Any conduct that abuses, humiliates, degrades or otherwise violates the sexual integrity of the victim. Sexual abuse is any situation in which force or threat is used to obtain participation in unwanted sexual activity. Coercing a person to engage in sexual activity against their will, even if that person is a spouse or intimate partner with whom consensual sex has occurred previously, is an act of aggression and violence.

Sexual violence is defined by the World Health Organization as: any sexual act, attempt to obtain a sexual act, unwanted sexual comments or advances, or acts to traffic, or otherwise directed, against a person’s sexuality using coercion, by any person regardless of their relationship to the victim, in any setting, including but not limited to home and work.

Marital rape, also known as spousal rape, is non-consensual sex in which the perpetrator is the victim’s spouse. As such, it is a form of partner rape, and amounts to domestic violence and sexual abuse. Marital rape has been described as one of the most serious violations of a women’s bodily integrity and yet it is a term that many people still have a problem comprehending, with some still describing it as a ‘contradiction in terms’.

Emotional, verbal and psychological abuse

Usually a pattern of degrading or humiliating conduct towards the victim privately or publicly, including repeated insults, ridicule, name calling and/or repeated threats to cause emotional pain; or the repeated exhibition of obsessive possessiveness or jealousy, which is such as to constitute a serious invasion of the victim’s privacy, liberty, integrity and/or security.

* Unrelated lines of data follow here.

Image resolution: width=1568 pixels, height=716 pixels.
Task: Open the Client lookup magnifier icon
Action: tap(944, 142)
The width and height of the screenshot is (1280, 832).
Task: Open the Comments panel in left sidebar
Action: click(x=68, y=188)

Other acts that fall under emotional abuse include controlling what the victim can and cannot do, withholding information from the victim, deliberately doing something to make the victim feel diminished or embarrassed, isolating the victim from friends and family, implicitly blackmailing the victim by harming others when the victim expresses independence or happiness, and denying the victim access to money or other basic resources and necessities.

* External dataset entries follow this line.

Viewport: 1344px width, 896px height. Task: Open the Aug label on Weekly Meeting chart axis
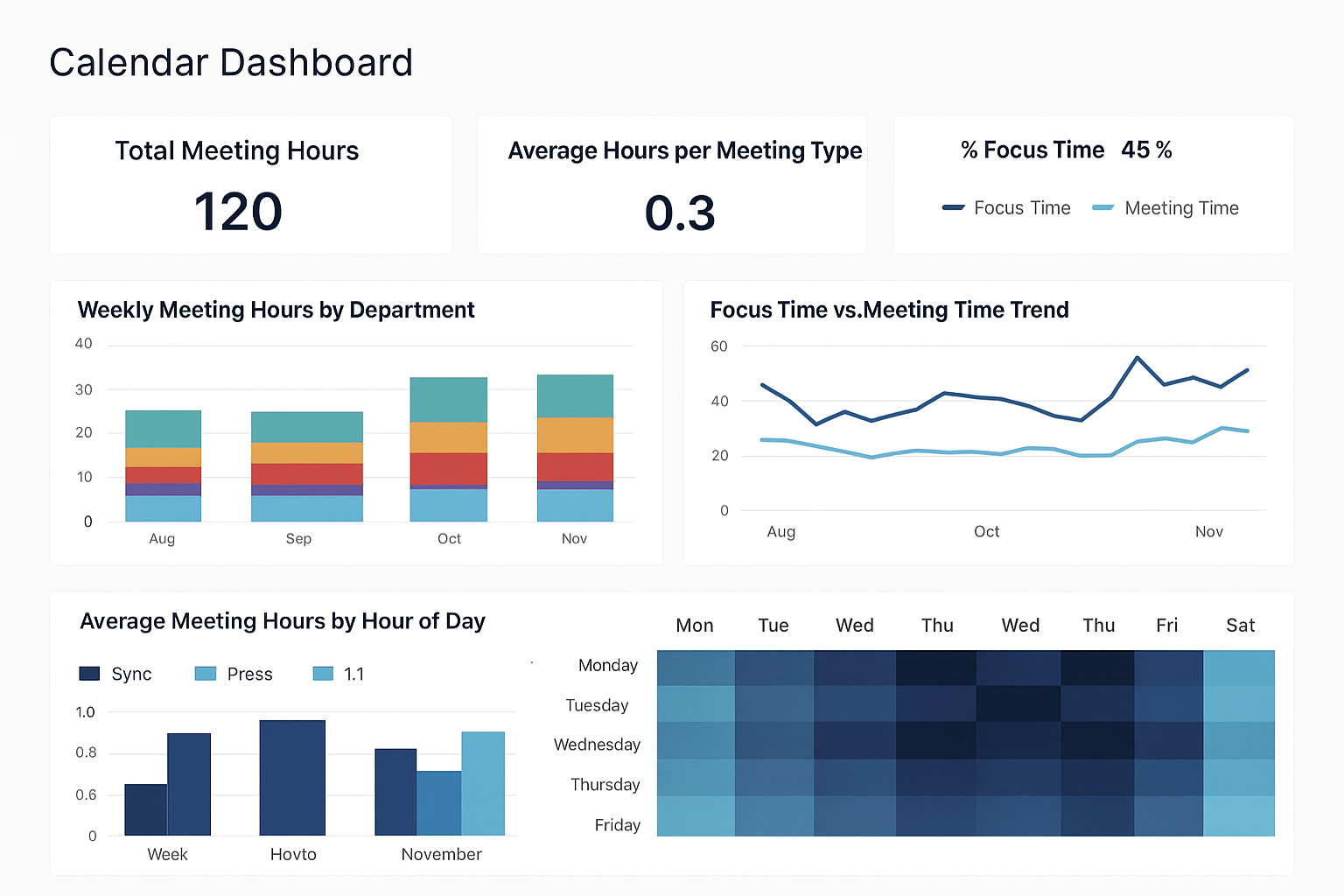[162, 538]
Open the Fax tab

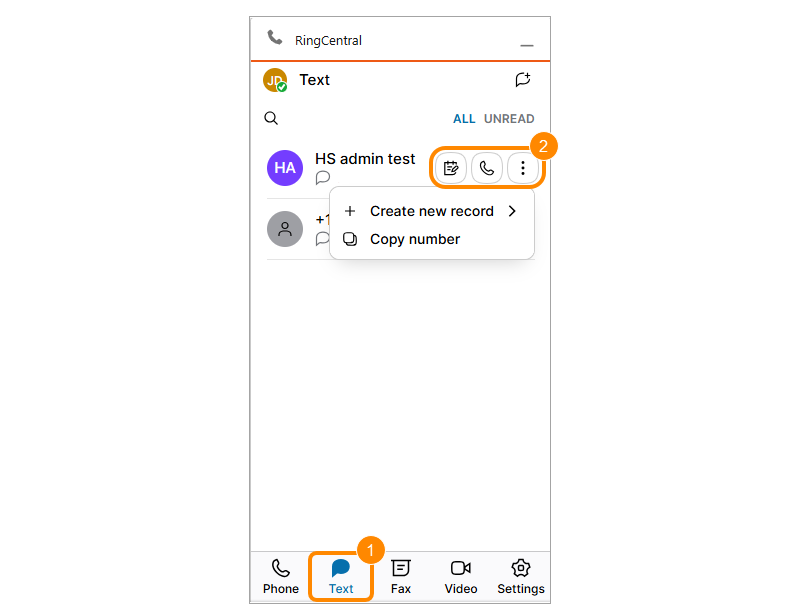click(401, 577)
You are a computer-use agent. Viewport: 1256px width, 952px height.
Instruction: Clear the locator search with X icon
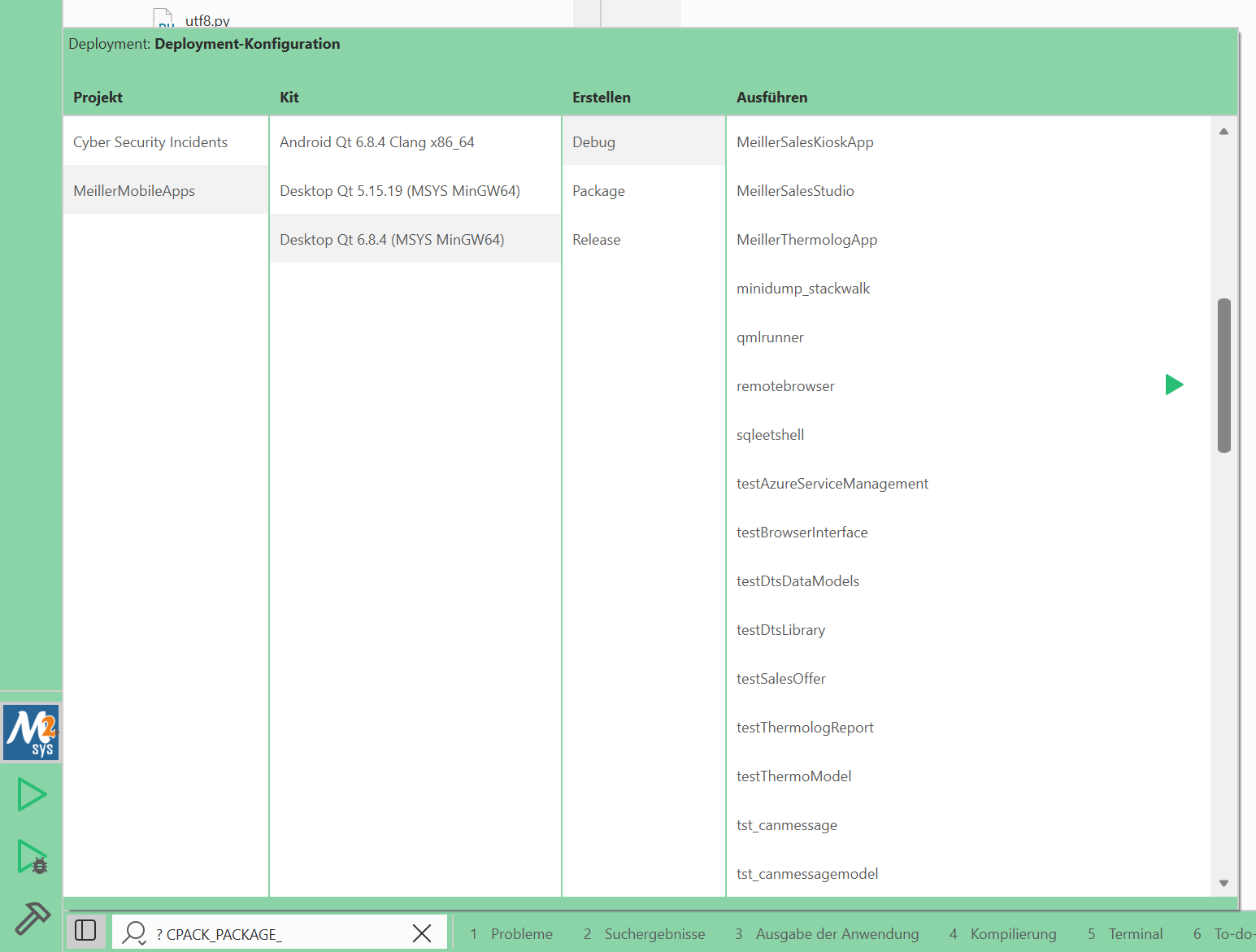422,933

Emotional abuse includes conflicting actions or statements that are designed to confuse and create insecurity in the victim. These behaviours lead victims to question themselves, causing them to believe that they are making up the abuse or that the abuse is their fault.

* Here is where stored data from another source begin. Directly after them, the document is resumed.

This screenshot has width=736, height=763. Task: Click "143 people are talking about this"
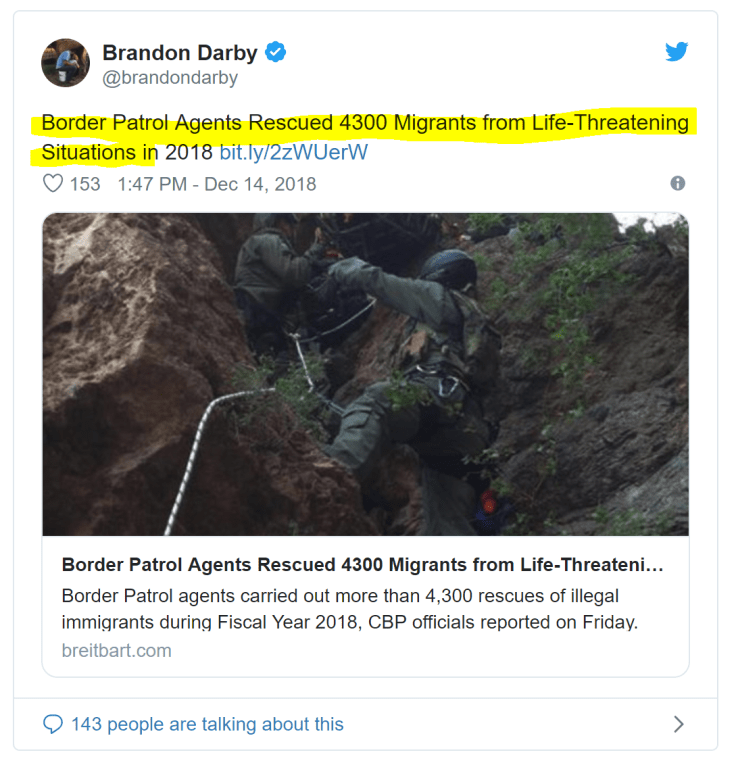pyautogui.click(x=207, y=724)
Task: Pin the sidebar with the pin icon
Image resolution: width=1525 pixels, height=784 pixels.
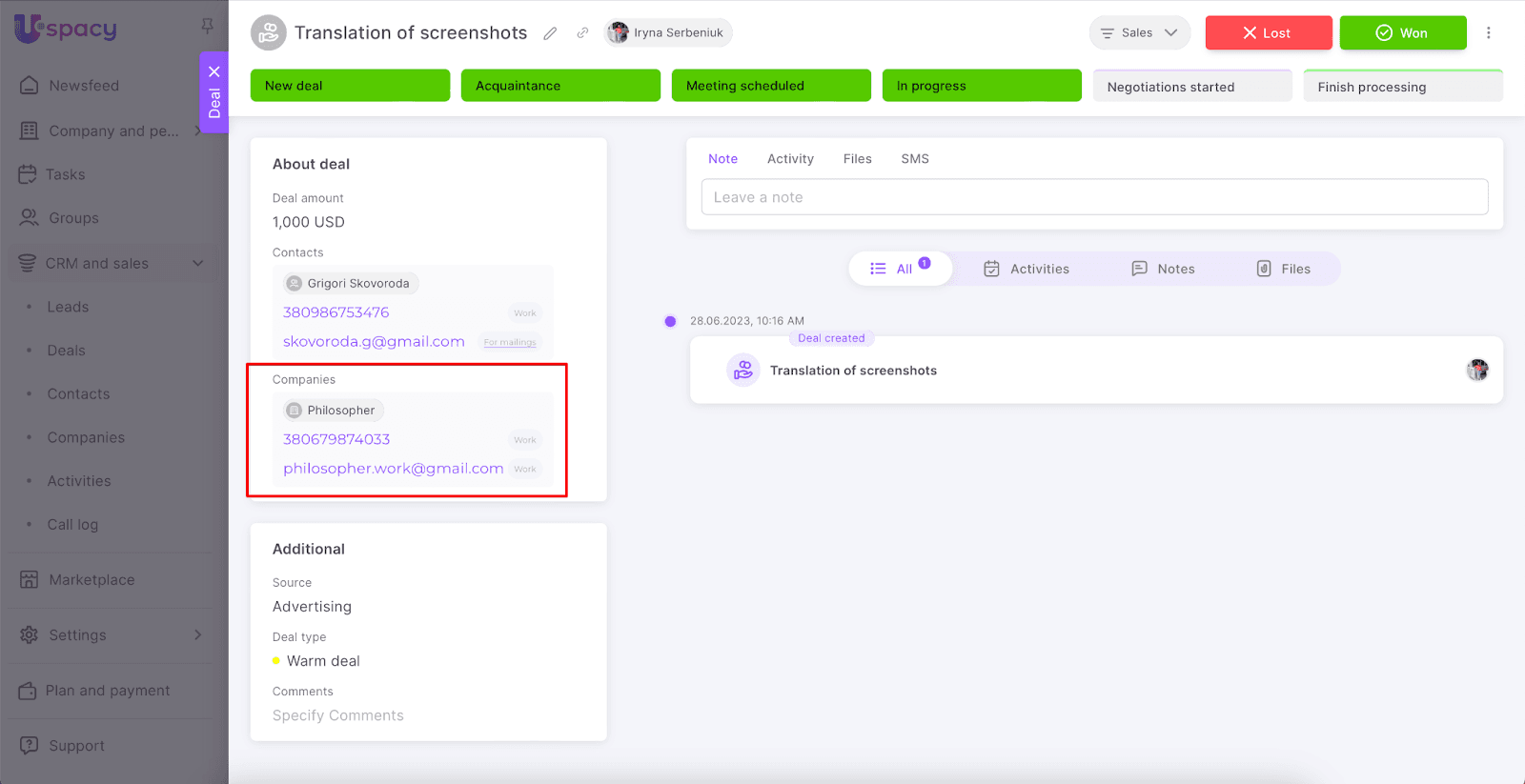Action: click(x=207, y=26)
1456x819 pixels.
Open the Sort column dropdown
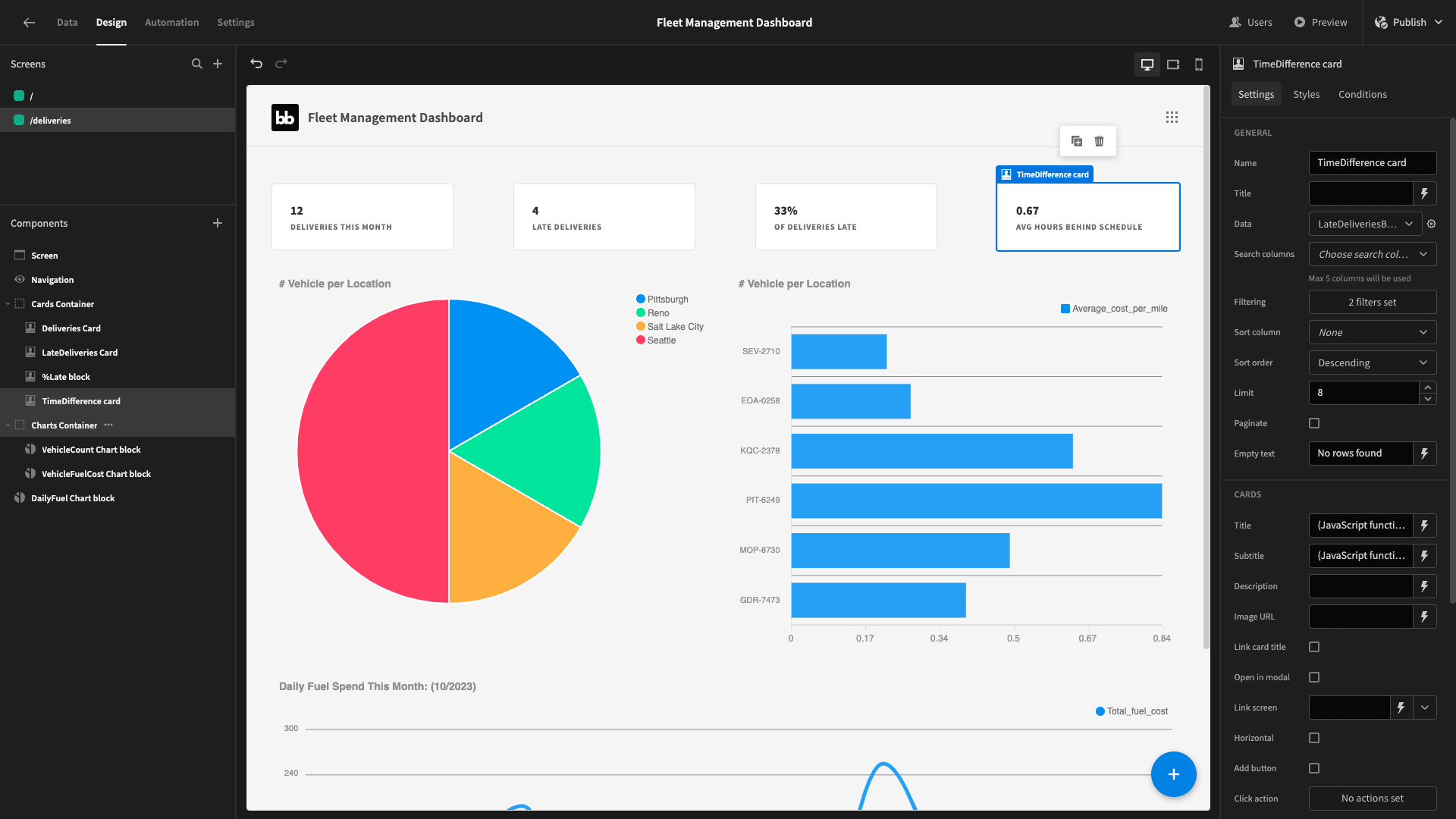tap(1373, 332)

Emotional abuse also includes forceful efforts to isolate the victim, to keep them from contacting friends or family. This is intended to eliminate those who might try to help the victim leave the relationship and to create a lack of resources for the victim to rely on if they were to leave. Isolation eventually damages the victim’s sense of internal strength, leaving them feeling helpless and unable to escape from the situation. Women and men undergoing emotional abuse often suffer from depression, which puts them at increased risk for suicide, eating disorders, and drug and alcohol abuse.

Economic abuse

Includes the unreasonable deprivation of economic or financial resources to which the victim is entitled under law or requires out of necessity, including household necessities, mortgage bond repayments, rent money in the case of a shared residence, and/or the unreasonable disposal of household effects or other property in which the victim has an interest.

Economic abuse may involve preventing a victim from resource acquisition, limiting the amount of resources available to him/her, or exploiting the victim’s economic resources. The motive behind preventing a victim from acquiring resources is to diminish his/her capacity to support him/herself, thus forcing the victim to depend on the perpetrator financially. In this way, the perpetrator can prevent the victim from obtaining education, finding employment, maintaining or advancing a career and acquiring assets. The abuser may also put the victim on an allowance and closely monitor how he/she spends money. Sometimes the abuser will spend the victim’s money without his/her consent and create debt, or even completely spend the victim’s savings to limit available resources.

Intimidation

Uttering or conveying a threat, or causing a victim to receive a threat, which induces fear. The abuser may use a variety of intimidation tactics designed to scare the victim into submission. Such tactics may include smashing things in front of the victim, destroying property, hurting the victim’s pets or showing off a weapon. The clear message is that if the victim doesn’t obey, there might be violent consequences.

Harassment

Engaging in a pattern of conduct that induces a fear of harm in the victim, including repeatedly watching the victim; loitering outside of or near the building/place where the victim resides, works, carries out business, studies or happens to be; repeatedly making telephone calls or inducing another person to make telephone calls to the victim, whether or not conversation ensues; repeatedly sending, delivering or causing the delivery of letters, emails, texts, packages or other objects to the victim.

Stalking

There is no real legal definition of stalking. Neither is there any specific legislation to address this behaviour. The term is used to define a particular kind of harassment. Generally, it refers to a long-term pattern of persistent and repetitive contact with, or attempts to contact, a particular victim.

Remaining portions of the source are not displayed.